Introduce finite test runs, repeatability, reporting, and fine-tuned controls #4

adesjardins-stripe · 2022-06-03T14:05:51Z

Preamble

This PR introduces some substantial changes McTester's core logic. The intention is to make test configurations more intuitive, repeatable, and informative. Some of logic may have been changed without fully appreciating its original intent, so please let me know if I have undermined an important feature and I'll work to make these changes more harmonious.

Overview

The most significant change surrounds request cadence. Instead of using a sleep-burst cycle, I made use of a rate limiter to govern request timings precisely. This rate is unbounded by default but can be configured using the rps option. When specified, each thread will send requests at the given rate. For instance, setting -conncount=8 and -rps=1000 will result in a total rate of 8000 requests per second.

I will briefly summarize each of the other changes.

Finite Test Runs

The -duration option will tell the application to run for a precise period of time before terminating by itself.

Value Comparisons

Values are still "random" but are now deterministic, seeded by their key before being generated. This allows for the value returned from a Get to be validated against what should have been Set. If any invalid data is returned, implying a key collision, this is logged.

Run Reports

For finite runs, a JSON report is emitted to STDOUT detailing the run configuration used, timing metrics, and some basic stats such as "Get Hits".

Repeatability

The RNG seed is now a configurable using the -rng option. By default, this is set using the same method as before. When set, a test run will send the exact same sequence of requests with the same keys and values in each thread as before (synchronization between threads cannot be controlled, of course). The seed value is included in the config portion of the run report.

Cache Warming

When the -warm option is provided, the given percent of keys will be set prior to beginning the core test loop.

Get-Set-Delete Ratio

Before, every failed 'Get' would result in a subsequent 'Set', and a 'Delete' percentage could be configured separately. Now, statistically, all requests will adhere to the specified Get-Set-Delete proportions.

Misc

I incorporated the changes made by @feihu-stripe (here), which include key prefix stripping, unix socket support, custom IP targets, and pipelined Gets (for now, just repeating the same query n times). I also reformatted some things, like reordering argument lists lexicographically as they were starting to get a bit long and removing some comments that no longer seemed applicable.

Limitations

These changes were, for the most part, only applied to the "basic" test protocol and were not ported to the "server" variant. Ideally, I think we would abstract the core logic so that both protocols would remain in sync without needing to copy anything.

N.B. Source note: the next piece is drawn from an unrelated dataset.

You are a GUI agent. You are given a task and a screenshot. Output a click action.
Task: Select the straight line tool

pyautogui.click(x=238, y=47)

I added two third party dependencies, but both are OSS with MIT licenses.

Let me know what you think. We can iterate on this work to settle on something that appeals to both of us. There is always room for further development, of course!

…controls

dormando · 2022-06-03T18:13:58Z

Thanks! I'll have to take some time with this, I think most of the changes are easy acceptances.

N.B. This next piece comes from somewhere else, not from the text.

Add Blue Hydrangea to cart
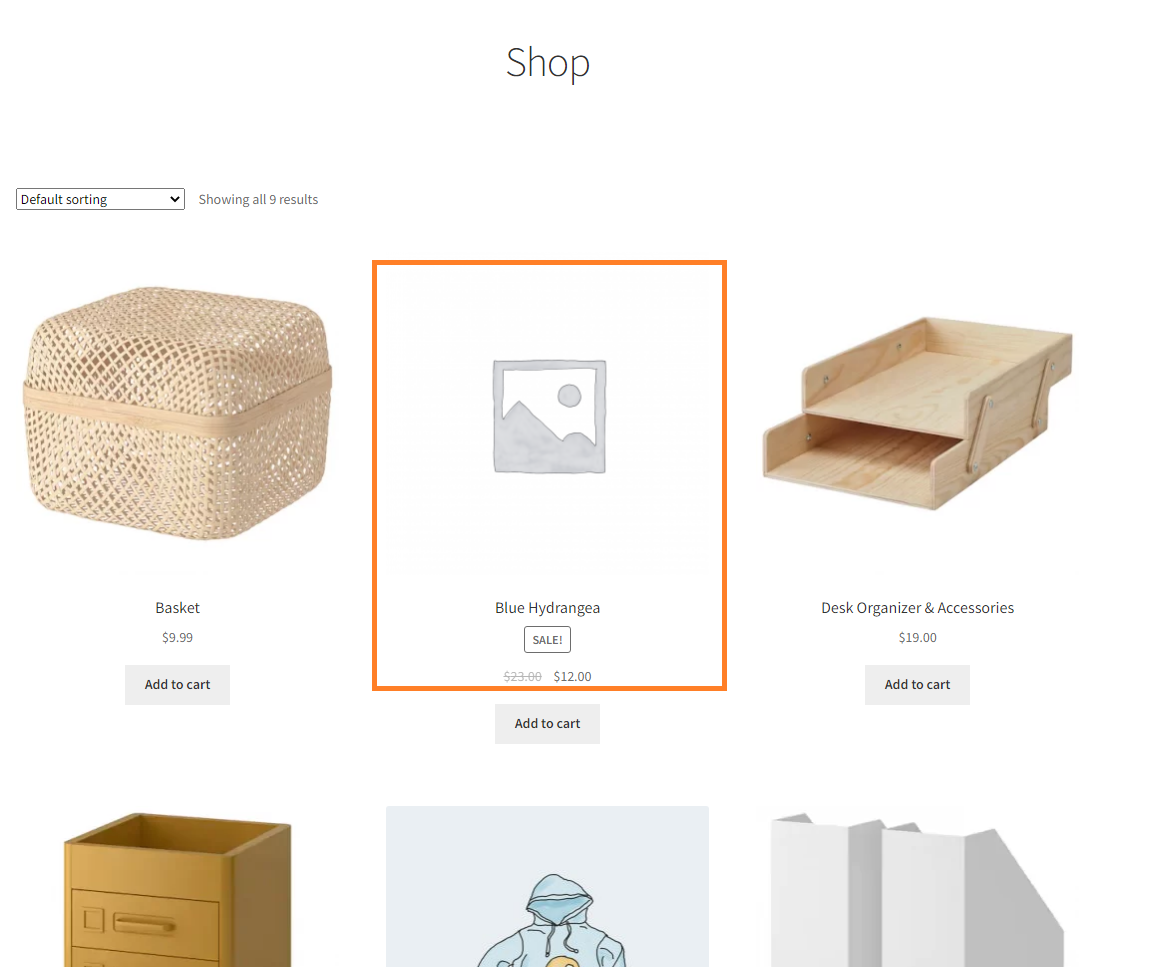 coord(547,723)
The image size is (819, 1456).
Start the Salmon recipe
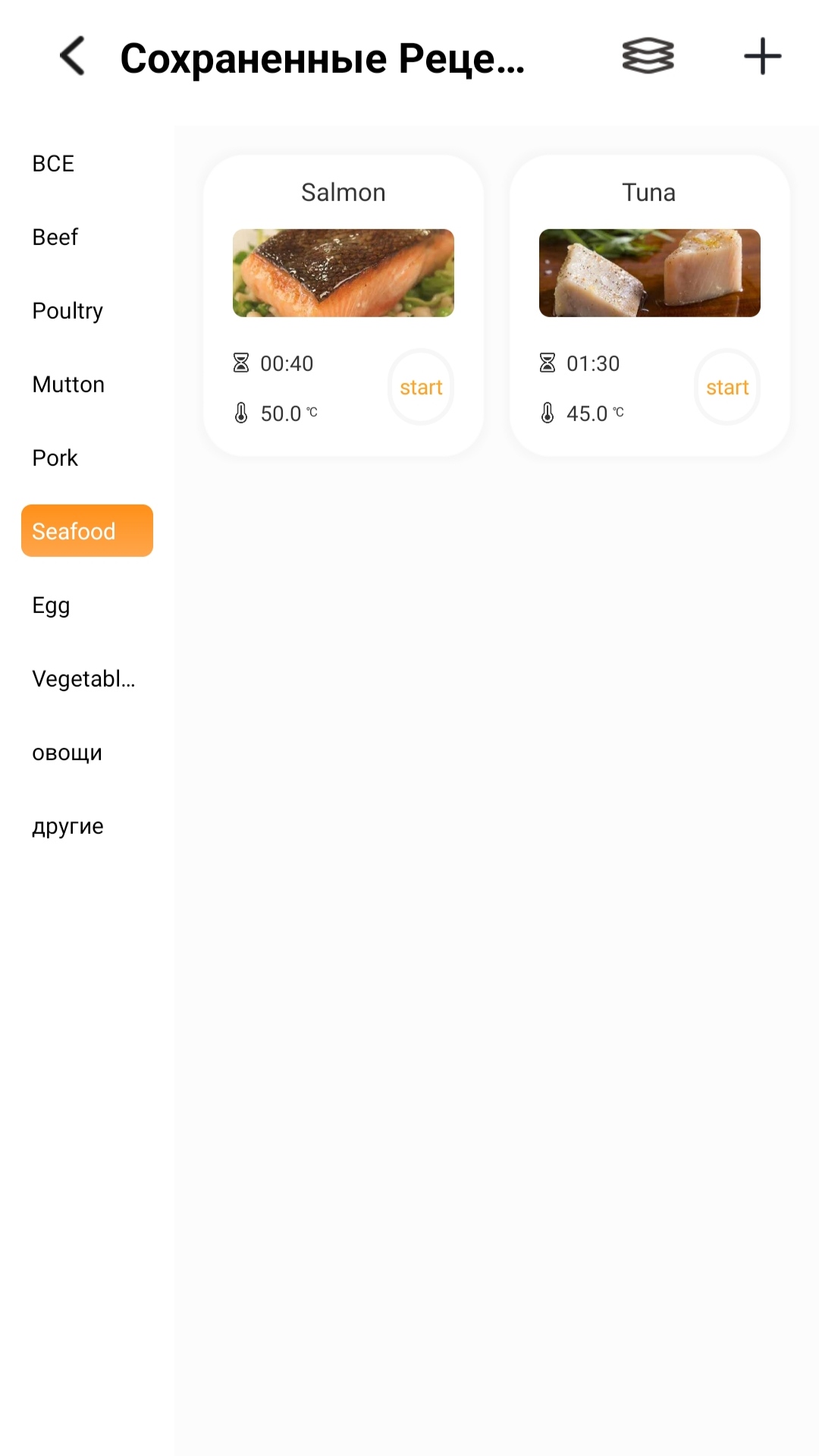pos(421,387)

For future reference, it's much easier to review sets of commits that build into something rather than blobs like this; probably 80% of the changes I could accept without argument, then we'd iterate on the rest. Instead I have to sort of mentally map what's what while looking through the bigger change.

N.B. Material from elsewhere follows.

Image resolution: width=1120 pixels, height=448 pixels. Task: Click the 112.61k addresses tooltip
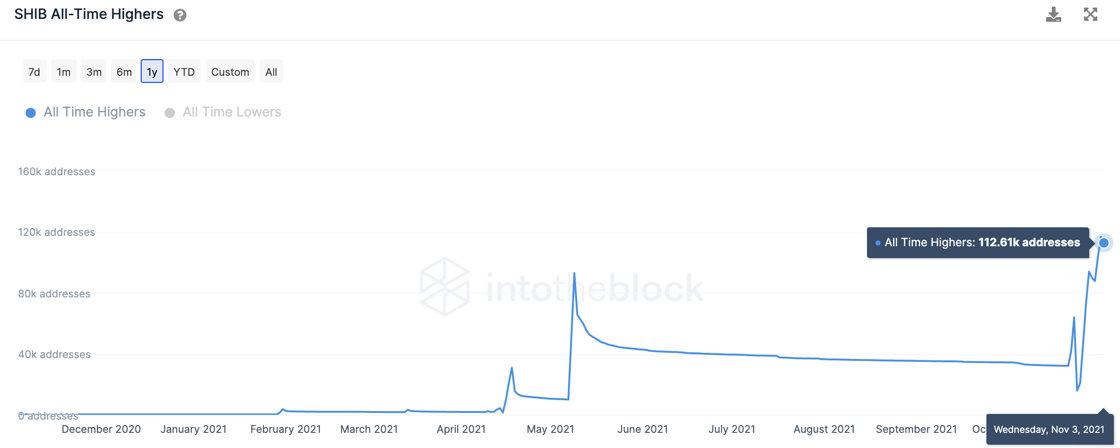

I haven't looked at it closely yet, but offhand; an earlier version of this tested the value based on the key (or maybe the server binary still does that? I'm forgetting) like you have here, but the performance cratered. While this doesn't need to reach mc-crusher levels of performance I do need it to run in the low millions of rps, or high hundreds of thousands. Were you measuring peak performance of the tester while working on this?

edit: by "tested the value based on the key" - I mean used the key as the random seed then re-generated the value to test against.

adesjardins-stripe · 2022-06-07T19:58:50Z

protocol.go

@@ -17,6 +17,7 @@ import (
 	"io"
 	"net"
 	"strconv"
+	"strings"


I believe all changes in protocol.go were pulled in from the PR made by @feihu-stripe.

adesjardins-stripe · 2022-06-07T20:00:16Z

cmd/server/main.go

@@ -135,7 +135,7 @@ func main() {
 			log.Fatal(err)
 		}

-		resp, err := http.Post(*delAddr + "/delete", "Content-Type: application/json", bytes.NewReader(data))
+		resp, err := http.Post(*delAddr+"/delete", "Content-Type: application/json", bytes.NewReader(data))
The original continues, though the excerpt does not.